**Page excerpt**
— begin —

The UN Secretary-General Ban Ki-moon said Thursday in Vienna that UN team of inspectors, investigating poison gas attack in Syria, will leave the country by Saturday morning amid growing possibilities of military intervention in Syria.
Such news coincided with a long, bundle of reactions from different world states. The most important comments were issued by the Syrian President Bashar Al-Assad himself.
Al-Assad has vowed that his country would emerge “victorious” in any confrontation with the United States and its allies.
“Since the start of the crisis, as you know, we have waited for our true enemy to reveal itself”, Lebanon’s Al-Akhbar newspaper quoted Al-Assad as telling Syrian officials.
"I know that your morale is good and that you are ready to face any attack and to save the homeland," he said.
The president argued that “it’s a historic confrontation from which we will emerge victorious”.
Russia, China and Iran, allies of the Syrian regime, emphasized their backing to Al-Assad’s regime and opposition to any foreign, military operation.
The Russian foreign ministry described calls for a military intervention in Syria as an “undisguised challenge” to the United Nations charter.
"Declared plans by some states to inflict a military strike on Syria are an undisguised challenge to the key provisions of the UN charter and other norms of international law," the statement quoted deputy foreign minister Gennady Gatilov as telling UN Secretary General Ban Ki-moon at a meeting at The Hague on Wednesday.
"At this stage it is necessary to use political and diplomatic instruments to the maximum, first and foremost by letting the UN experts inspecting possible chemical weapons use in Syria complete their mandate and report the results to the UN Security Council," Gatilov told Ban, according to the ministry statement.
Chinese state media warned the West against strikes on Syria Thursday as momentum mounted for President Bashar Al-Assad's regime to be punished over an alleged chemical weapons attack.
In an unsigned commentary, the Global Times, which is close to the ruling Communist Party, added that Washington lacked "a clear political end goal".
"Citing 'moral obscenity' as an excuse to gear up for military action seems rash and hasty," it said.
If strikes do take place, it added that "it is necessary for Russia and Iran to consider providing direct military aid" to Al-Assad's government.
Beijing has called for a "cautious" approach to the crisis, with Foreign Minister Wang Yi backing a UN investigation to "find out the truth as soon as possible".
China is a veto-wielding permanent member of the UN Security Council, but the US has already said a proposed UN resolution that could have given an assault a legal foundation was going nowhere, blaming Russia.

— end —

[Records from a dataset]
— begin —

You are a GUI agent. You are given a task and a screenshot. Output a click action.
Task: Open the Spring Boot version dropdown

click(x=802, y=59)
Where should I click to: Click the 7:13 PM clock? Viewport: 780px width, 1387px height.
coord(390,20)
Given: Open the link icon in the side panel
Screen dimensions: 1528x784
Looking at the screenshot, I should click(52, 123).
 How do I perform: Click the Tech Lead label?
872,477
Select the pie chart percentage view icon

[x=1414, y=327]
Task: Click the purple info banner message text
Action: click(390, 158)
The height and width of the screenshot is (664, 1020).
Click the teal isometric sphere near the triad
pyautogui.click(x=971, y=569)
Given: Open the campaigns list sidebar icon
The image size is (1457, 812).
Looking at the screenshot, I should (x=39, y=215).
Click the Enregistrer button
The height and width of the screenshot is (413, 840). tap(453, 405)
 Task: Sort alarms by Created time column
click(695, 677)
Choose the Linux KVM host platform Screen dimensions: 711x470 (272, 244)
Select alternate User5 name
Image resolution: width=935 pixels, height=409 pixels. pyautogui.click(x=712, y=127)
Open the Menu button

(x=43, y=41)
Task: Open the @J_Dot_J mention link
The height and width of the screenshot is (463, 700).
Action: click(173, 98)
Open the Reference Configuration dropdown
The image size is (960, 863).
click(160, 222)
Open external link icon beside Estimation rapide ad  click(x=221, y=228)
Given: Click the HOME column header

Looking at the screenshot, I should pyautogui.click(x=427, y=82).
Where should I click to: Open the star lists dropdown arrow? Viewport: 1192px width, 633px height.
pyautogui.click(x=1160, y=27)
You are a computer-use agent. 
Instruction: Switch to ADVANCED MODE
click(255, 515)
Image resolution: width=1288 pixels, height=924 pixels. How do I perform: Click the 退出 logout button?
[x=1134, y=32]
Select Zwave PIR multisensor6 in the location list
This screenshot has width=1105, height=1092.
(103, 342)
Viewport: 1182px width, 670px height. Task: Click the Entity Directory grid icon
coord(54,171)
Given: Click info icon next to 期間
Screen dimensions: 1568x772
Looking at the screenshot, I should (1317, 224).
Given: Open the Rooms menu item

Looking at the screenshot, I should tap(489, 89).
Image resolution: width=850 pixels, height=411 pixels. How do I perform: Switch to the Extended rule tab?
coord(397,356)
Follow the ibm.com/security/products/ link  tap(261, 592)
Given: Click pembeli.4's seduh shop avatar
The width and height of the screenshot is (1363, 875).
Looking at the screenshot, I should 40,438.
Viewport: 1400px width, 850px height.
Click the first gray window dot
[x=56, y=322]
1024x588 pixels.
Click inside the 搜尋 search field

— end —

**Set of tasks**
• 1. In the news article on Syria, by what time does Ban Ki-moon say the UN inspection team will leave the country?
• 2. Repeat the stretch of the news article on Syria from "The Russian foreign" through "Hague on Wednesday.".
• 3. Pick up the news article on Syria after its last sentence and continue it.

**Written responses**
• 1. By Saturday morning.

• 2.
The Russian foreign ministry described calls for a military intervention in Syria as an “undisguised challenge” to the United Nations charter.
"Declared plans by some states to inflict a military strike on Syria are an undisguised challenge to the key provisions of the UN charter and other norms of international law," the statement quoted deputy foreign minister Gennady Gatilov as telling UN Secretary General Ban Ki-moon at a meeting at The Hague on Wednesday.

• 3.
Iran’s army chief of staff, Genera Hassan Firouzabadi, said that any military action against Syria will have consequences beyond the region and leaves Israel in flames.
"Any military action against Syria will drive the Zionists to the edge of fire," Firouzabadi said in a statement carried by the official IRNA news agency.
On Wednesday, Iran’s supreme leader Ayatollah Ali Khamenei stated that “the US intervention will be a disaster for the region”.
On the other side, western states revealed totally-opposite positions than the abovementioned ones.
British Prime Minister David Cameron told parliament on Thursday that he was convinced the Syrian regime was behind a chemical weapons attack, but admitted there was no "100-percent certainty".
Opening a debate in the specially recalled House of Commons, Cameron told lawmakers that they had to "make a judgment".
The Commons is debating a motion from the Conservative-Liberal Democrat coalition government, but due to resistance from the opposition Labour Party it has been watered down and now states that Britain would not take military action against the Syrian regime before United Nations inspectors report back on any evidence of chemical weapons attacks.
The opposition Labour Party are set to vote against the motion, with leader Ed Miliband making his case on the Commons floor.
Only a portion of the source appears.